Have you ever walked down the street and been annoyed by someone walking on the “wrong” side of the sidewalk? That person has broken one of the unspoken sidewalk rules. Generally, the rules are to keep right, pass left, maintain a respectable distance from the people around you, be ready to weave to change course for oncoming obstacles and keep up a steady walking pace. Engineers at MIT have designed an autonomous robot that has “socially aware navigation” that keeps pace with foot traffic and observes the unspoken sidewalk code.
Drive tests were performed inside MIT’s Stata Center and the robot successfully avoided collisions and kept up with the average flow of pedestrians. The robot resembles a knee-high kiosk on wheels.
"Socially aware navigation is a central capability for mobile robots operating in environments that require frequent interactions with pedestrians," said Yu Fan "Steven" Chen, who led the work as a former MIT graduate student and is the lead author of the study. "For instance, small robots could operate on sidewalks for package and food delivery. Similarly, personal mobility devices could transport people in large, crowded spaces, such as shopping malls, airports, and hospitals."

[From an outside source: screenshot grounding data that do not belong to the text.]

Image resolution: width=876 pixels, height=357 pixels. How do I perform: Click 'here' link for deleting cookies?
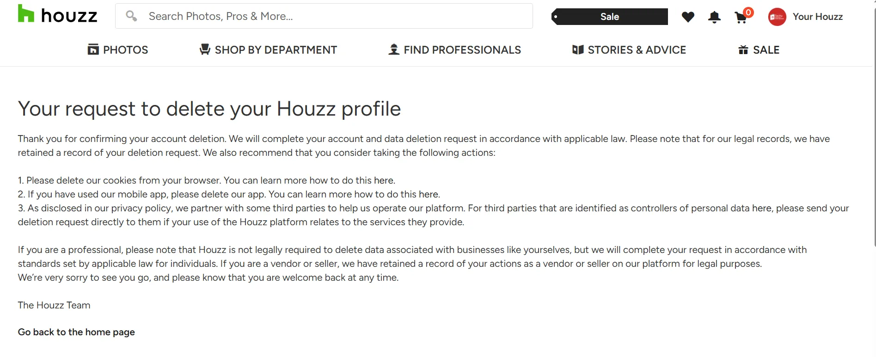384,180
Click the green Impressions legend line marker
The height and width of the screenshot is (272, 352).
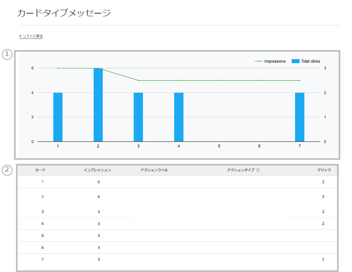click(x=259, y=61)
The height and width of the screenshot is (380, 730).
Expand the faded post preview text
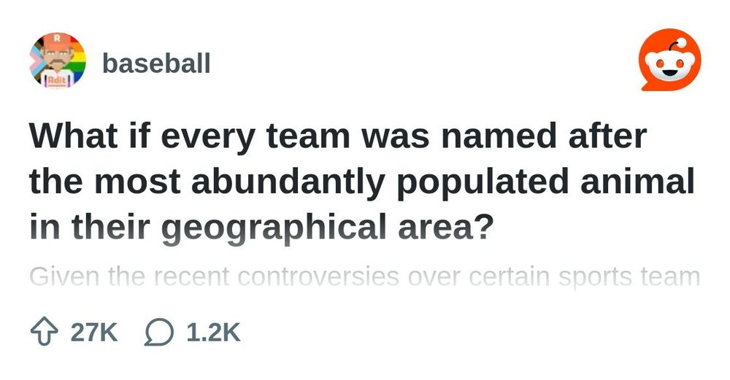(x=364, y=276)

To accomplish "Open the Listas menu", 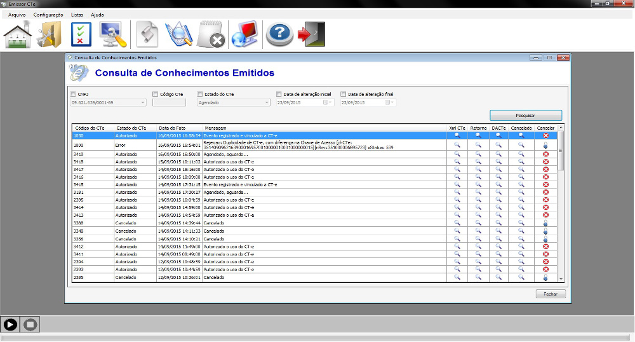I will coord(77,14).
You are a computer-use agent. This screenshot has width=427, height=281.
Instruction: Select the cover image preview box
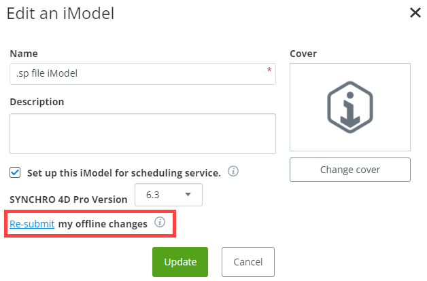pos(350,107)
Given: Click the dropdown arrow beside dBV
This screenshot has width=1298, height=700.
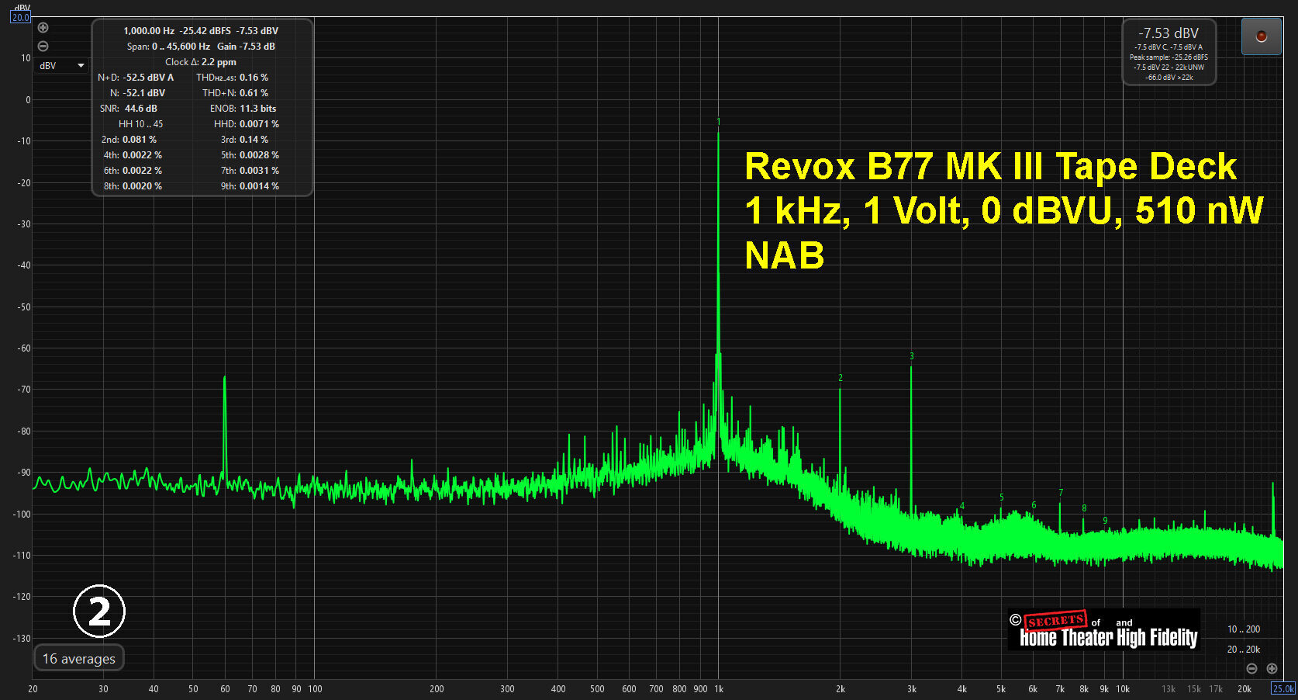Looking at the screenshot, I should (x=81, y=66).
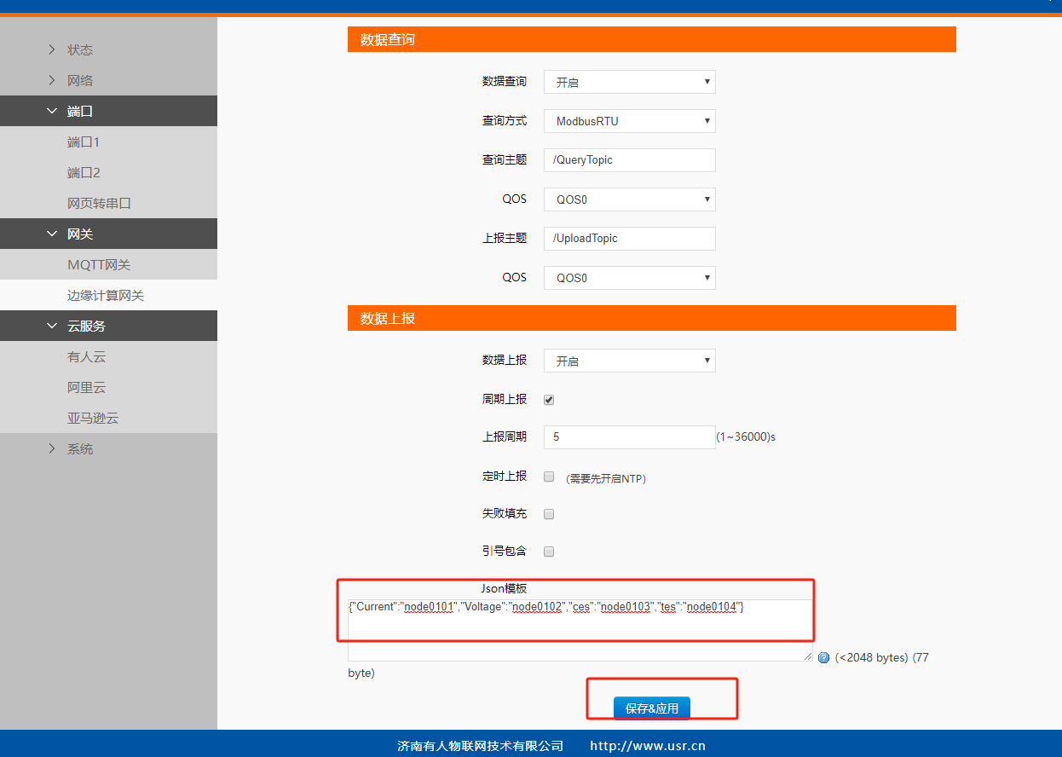Screen dimensions: 1062x757
Task: Click the help icon beside Json template
Action: [823, 658]
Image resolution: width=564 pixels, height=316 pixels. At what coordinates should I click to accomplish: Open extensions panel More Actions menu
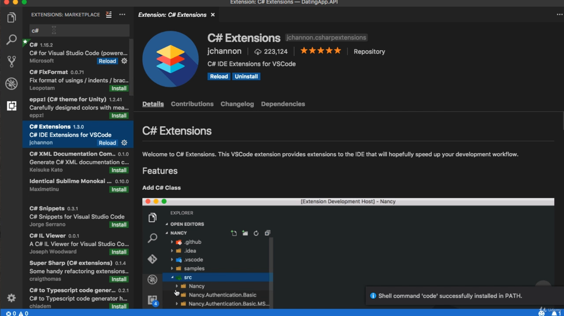tap(122, 15)

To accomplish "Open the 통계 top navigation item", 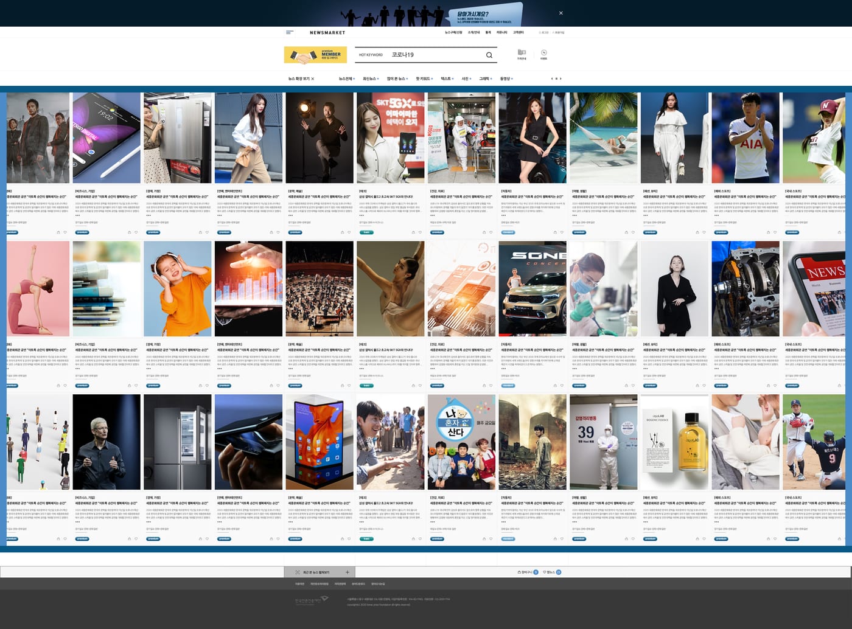I will [488, 32].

In order for a robot to make its way through a heavily trafficked environment on its own, it must solve four main challenges: localization (knowing where it is in the world), perception (recognizing the surroundings), motion planning (identifying the optimal path to its destination) and control (physically executing the desired path).
Chen and his team used standard approaches to solve the problems of localization and perception. For perception, the team outfitted the robot with off-the-shelf sensors, like webcams, a depth sensor, and high-resolution lidar sensor. For localization, the team used open-source algorithms to map the robot’s environment and determine the position. To control the robot they employed standard methods used to drive autonomous ground vehicles.
"The part of the field that we thought we needed to innovate on was motion planning," Everett said. "Once you figure out where you are in the world and know how to follow trajectories, which trajectories should you be following?"
That is a difficult problem with the robot, especially in a pedestrian-heavy environment where the individual paths are often hard to predict. The roboticists found a solution for this by taking a trajectory-based approach where they programed the robot to compute an optimal path that accounts for everyone’s desired trajectories. The trajectories must be inferred from sensor data because people don’t tell the robot where they are trying to go.
"But this takes forever to compute. Your robot is just going to be parked, figuring out what to do next, and meanwhile, the person's already moved way past it before it decides 'I should probably go to the right,'" Everett said. "So that approach is not very realistic, especially if you want to drive faster."
Other researchers have used faster “reactive-based” approaches where the robot is programmed with a simple model using geometry or physics to quickly compute a path that avoids collisions. The problem with these reactive-based approaches is the unpredictability of human nature. People rarely stick to a straight, geometric path, and they tend to weave and wander and veer off to greet a friend or grab a coffee. In these unpredictable environments, the robots tend to collide with people or look like they are being pushed by avoiding people excessively.
"The knock on robots in real situations is that they might be too cautious or aggressive," Everett said. "People don't find them to fit into the socially accepted rules, like giving people enough space or driving at acceptable speeds, and they get more in the way than they help."
The research team found a way to reduce the limitations by enabling the robot to adapt to unpredictable pedestrian behavior while moving with the flow and following typical social codes of pedestrian conduct.
They used reinforcement learning where they performed computer simulations to train a robot to take certain paths, given the speeds and trajectory of other objects in the environment. The team incorporated social norms into the offline training pace and they encouraged the robot in simulations to pass on the right and penalized the robot when it passed on the left.
"We want it to be traveling naturally among people and not be intrusive," Everett said. "We want it to be following the same rules as everyone else."
The advantage to reinforcement learning is that the researchers can perform the training scenarios that takes extensive time and computing power, offline. When the robot is trained in simulation, the researchers can program it to carry out the optimal paths, identified the simulations and the robot can recognize a scenario in the real world.
The researchers enabled this robot to assess the environment and adjust the path every one-tenth of a second. The robot can continue to roll through a hallway at a typical walking speed of 1.2 meters per second without having to pause to reprogram.
"We're not planning an entire path to the goal — it doesn't make sense to do that anymore, especially if you're assuming the world is changing," Everett said. "We just look at what we see, choose a velocity, do that for a tenth of a second, then look at the world again, choose another velocity, and go again. This way, we think our robot looks more natural and is anticipating what people are doing."
The robot is still being tested at MIT. There, the robot was able to drive autonomously for 20 minutes at a time. It rolled smoothly through pedestrian flow and kept to the right of the hallways while occasionally passing people on the left.
A paper on this research will be presented at the IEEE Conference on Intelligent Robots and Systems in September.